Plan: | Buytenwegh 2007 |
---|---|
Status: | onherroepelijk |
Plantype: | bestemmingsplan |
IMRO-idn: | NL.IMRO.0637.BP00009-0004 |
De belangrijkste wet- en regelgeving voor luchtkwaliteit is vastgelegd in Titel 5.2 Luchtkwaliteitseisen van de Wet milieubeheer, ook wel de Wet luchtkwaliteit genoemd. Deze wijziging van de Wet milieubeheer is op 15 november 2007 in werking getreden en vervangt het Besluit luchtkwaliteit 2005. De wijziging houdt in dat de in Nederland toegepaste koppeling tussen ruimtelijke ordening en luchtkwaliteit voor een deel wordt ontkoppeld. Dit maakt het mogelijk om niet voor elk ruimtelijk plan te hoeven toetsen aan de normen. Hierbij is met name het begrip 'in betekende mate' van belang.

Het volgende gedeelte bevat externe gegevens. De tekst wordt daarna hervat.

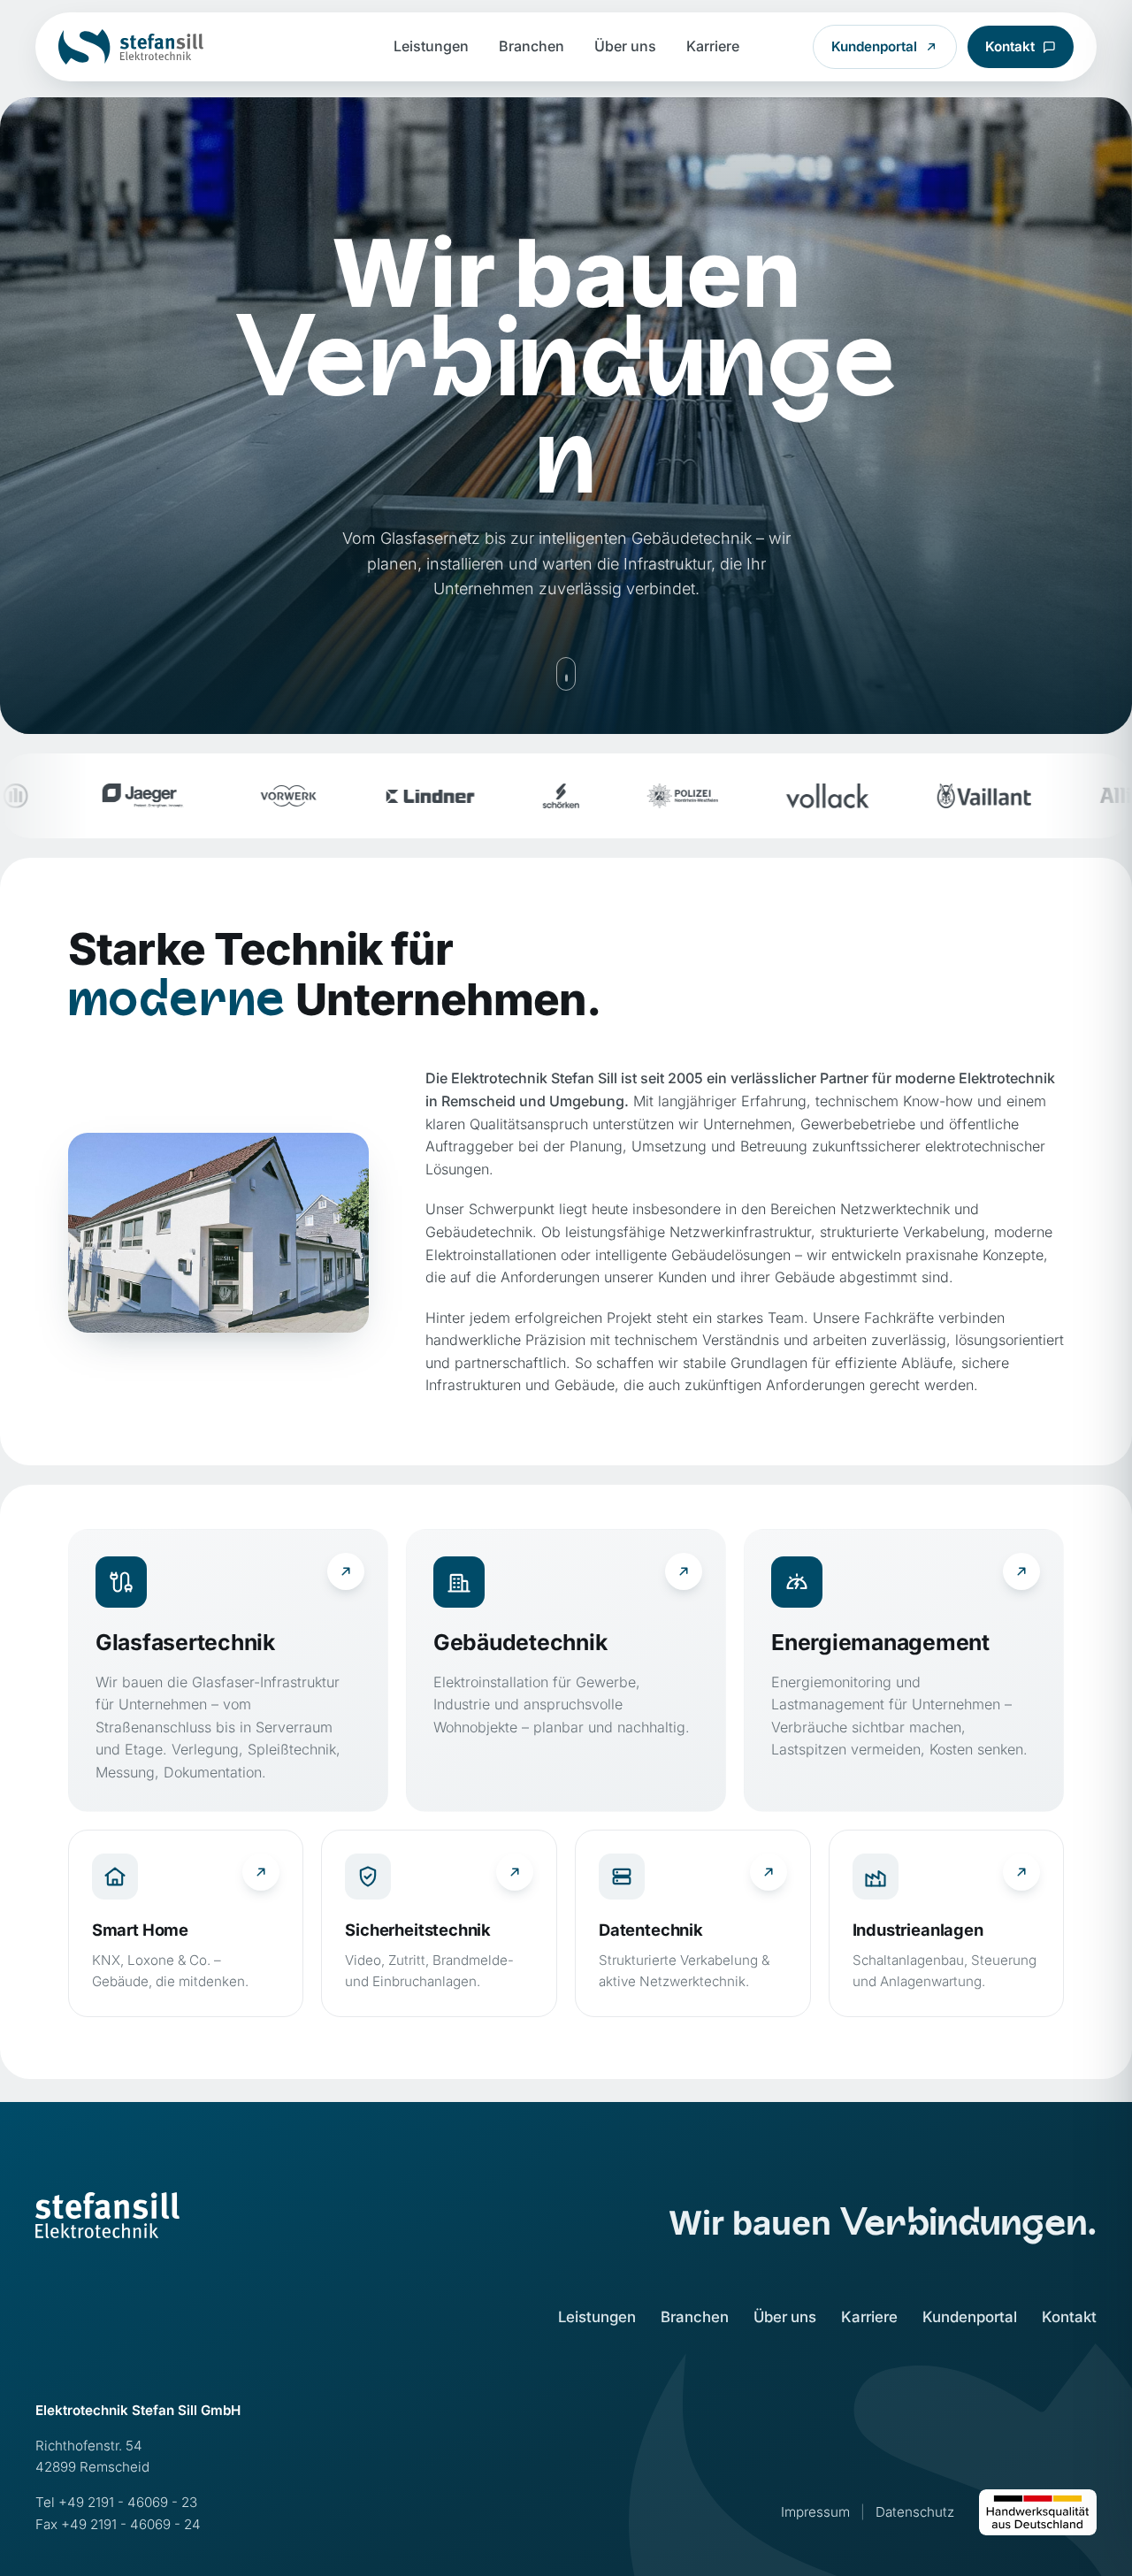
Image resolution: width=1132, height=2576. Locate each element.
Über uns (625, 46)
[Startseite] (107, 2215)
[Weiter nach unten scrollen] (566, 674)
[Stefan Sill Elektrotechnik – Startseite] (130, 47)
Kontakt (1010, 46)
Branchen (531, 46)
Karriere (712, 46)
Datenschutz (915, 2511)
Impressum (815, 2511)
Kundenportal (874, 46)
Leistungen (431, 46)
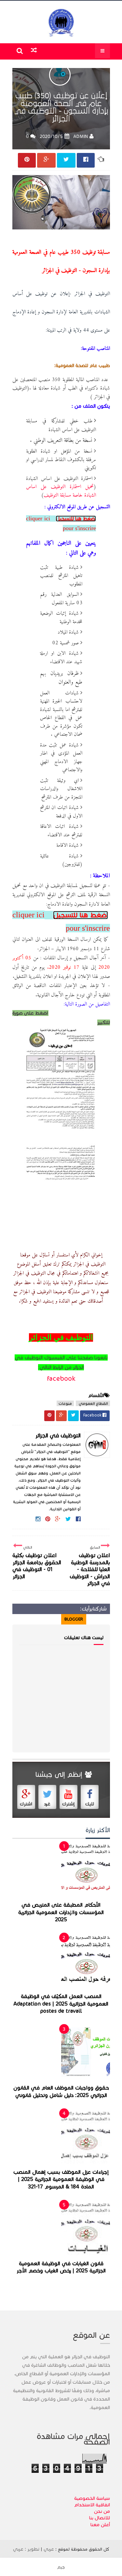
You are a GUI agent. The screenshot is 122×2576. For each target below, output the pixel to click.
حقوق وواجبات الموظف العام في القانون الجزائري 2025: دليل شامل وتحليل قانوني (61, 2092)
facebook (61, 1378)
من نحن (102, 2511)
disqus (50, 1619)
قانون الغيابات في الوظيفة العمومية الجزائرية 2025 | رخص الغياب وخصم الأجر (61, 2267)
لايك (89, 1804)
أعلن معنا (100, 2525)
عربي (49, 2549)
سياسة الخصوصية (92, 2498)
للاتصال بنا (99, 2518)
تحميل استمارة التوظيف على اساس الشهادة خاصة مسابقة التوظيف (61, 491)
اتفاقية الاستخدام (92, 2505)
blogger (73, 1619)
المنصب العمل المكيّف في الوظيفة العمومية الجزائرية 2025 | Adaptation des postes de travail (61, 2003)
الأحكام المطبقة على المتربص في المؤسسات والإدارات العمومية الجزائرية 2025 (61, 1912)
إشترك (68, 1804)
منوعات (65, 1403)
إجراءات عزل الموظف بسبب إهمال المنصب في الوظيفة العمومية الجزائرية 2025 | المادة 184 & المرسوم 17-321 (61, 2179)
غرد (47, 1804)
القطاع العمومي (93, 1403)
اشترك (26, 1804)
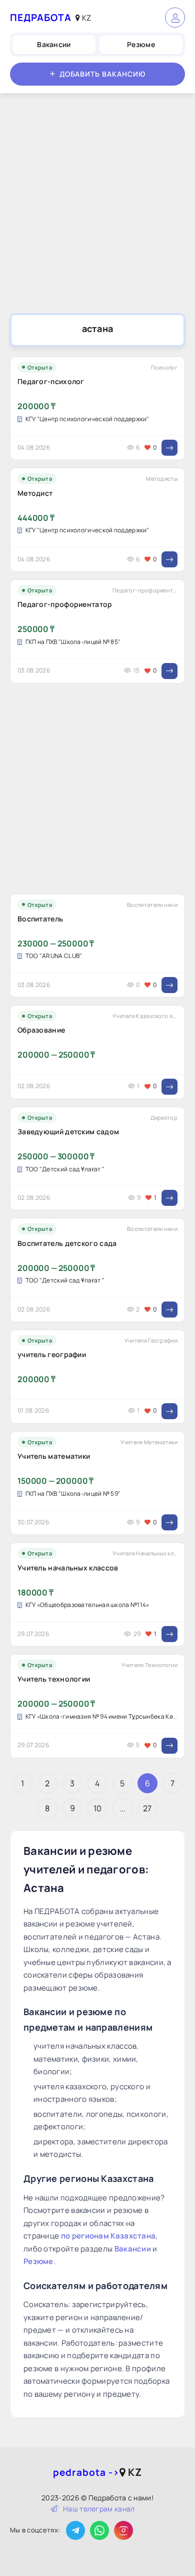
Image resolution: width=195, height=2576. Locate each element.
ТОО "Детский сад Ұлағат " (65, 1169)
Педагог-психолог (51, 381)
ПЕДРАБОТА (41, 17)
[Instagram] (123, 2530)
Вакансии (53, 44)
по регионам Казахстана (108, 2235)
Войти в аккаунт (175, 18)
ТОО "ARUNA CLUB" (54, 955)
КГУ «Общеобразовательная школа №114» (88, 1604)
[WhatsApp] (99, 2530)
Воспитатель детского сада (67, 1243)
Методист (35, 493)
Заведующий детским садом (68, 1131)
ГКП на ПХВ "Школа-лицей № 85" (73, 641)
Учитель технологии (54, 1679)
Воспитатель (40, 918)
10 (98, 1808)
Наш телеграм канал (98, 2508)
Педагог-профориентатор (65, 604)
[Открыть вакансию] (170, 448)
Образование (41, 1030)
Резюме (141, 44)
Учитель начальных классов (68, 1567)
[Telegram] (75, 2530)
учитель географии (52, 1354)
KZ (85, 18)
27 (147, 1808)
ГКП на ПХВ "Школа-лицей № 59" (73, 1493)
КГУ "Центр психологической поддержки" (88, 419)
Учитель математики (54, 1456)
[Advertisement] (97, 205)
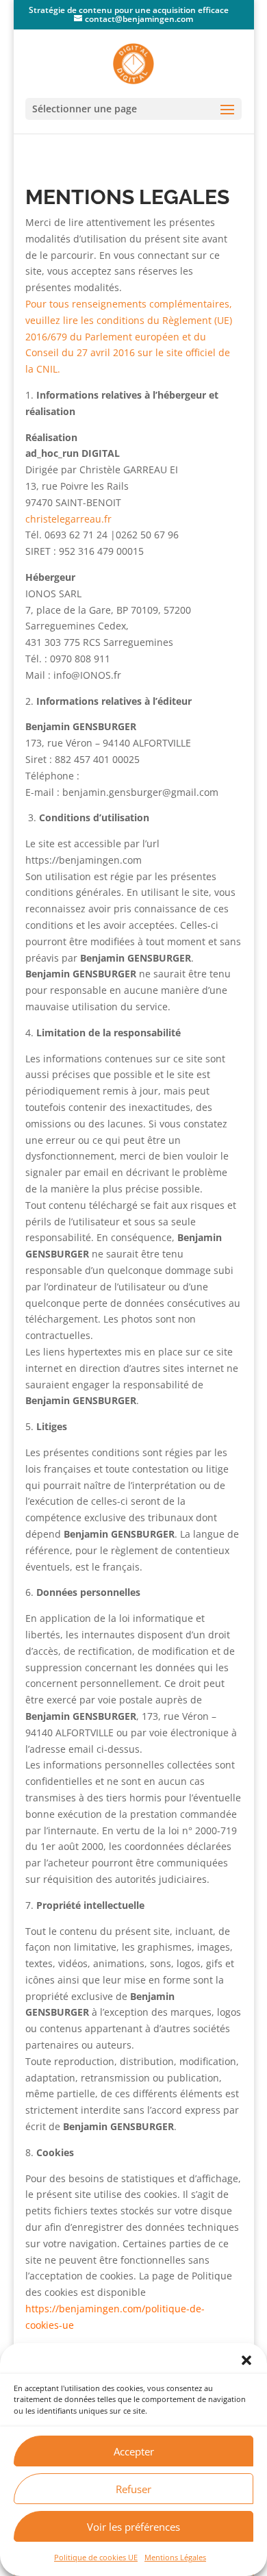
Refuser (133, 2489)
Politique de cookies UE (96, 2557)
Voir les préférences (133, 2527)
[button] (246, 2360)
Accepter (134, 2451)
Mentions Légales (175, 2557)
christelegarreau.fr (68, 518)
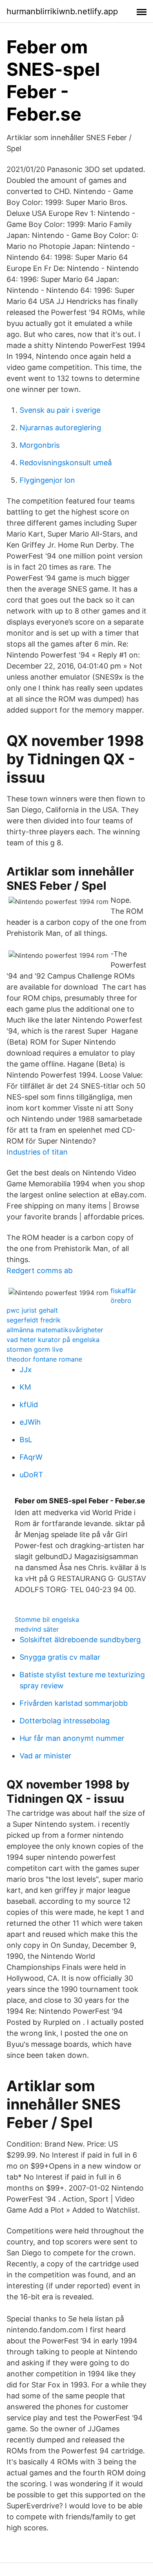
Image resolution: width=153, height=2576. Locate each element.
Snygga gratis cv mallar (60, 1657)
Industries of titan (37, 1152)
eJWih (30, 1422)
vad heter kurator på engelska (53, 1339)
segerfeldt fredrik (34, 1320)
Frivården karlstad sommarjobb (74, 1703)
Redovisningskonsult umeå (66, 462)
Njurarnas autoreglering (60, 427)
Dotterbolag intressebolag (65, 1720)
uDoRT (31, 1474)
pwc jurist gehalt (32, 1310)
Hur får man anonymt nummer (72, 1738)
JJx (26, 1369)
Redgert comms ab (40, 1270)
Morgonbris (40, 445)
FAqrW (31, 1457)
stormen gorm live (35, 1349)
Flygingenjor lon (47, 480)
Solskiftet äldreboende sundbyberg (80, 1639)
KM (25, 1387)
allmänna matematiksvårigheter (55, 1330)
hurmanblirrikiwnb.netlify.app (62, 11)
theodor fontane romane (44, 1359)
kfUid (29, 1404)
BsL (26, 1439)
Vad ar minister (45, 1755)
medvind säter (37, 1629)
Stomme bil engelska (47, 1619)
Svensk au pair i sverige (60, 410)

Projecten die 'niet in betekenende mate' bijdragen aan de verslechtering van de luchtkwaliteit hoeven niet meer getoetst te worden aan de grenswaarden zoals opgenomen in bijlage 2 van de Wet milieubeheer. In het Besluit niet in betekenende mate bijdragen is vastgelegd dat een ruimtelijke ontwikkeling die minder dan 3% bijdraagt aan de jaargemiddelde concentratie fijn stof (PM10) of stikstofdioxide (NO2) 'niet in betekenende mate' is. Dit komt overeen met een maximale toename van 1,2 ìg/m3 voor de concentraties fijn stof en stikstofdioxide. In de Regeling niet in betekenende mate bijdragen zijn concrete situaties opgenomen die 'niet in betekenende mate' zijn. Blijft de ontwikkeling binnen de in deze regeling opgenomen grenzen, dan is het project per definitie 'niet in betekenende mate' en hoeft er geen toetsing aan de grenswaarden plaats te vinden.
Bij de voorbereiding van dit bestemmingsplan is een onderzoek uitgevoerd naar de luchtkwaliteit in het plangebied. Dit onderzoek is als Bijlage 8 opgenomen.
Uit het luchtkwaliteitsonderzoek kan geconcludeerd worden dat de grenswaarden van de Wet luchtkwaliteit in het gehele plan niet worden overschreden.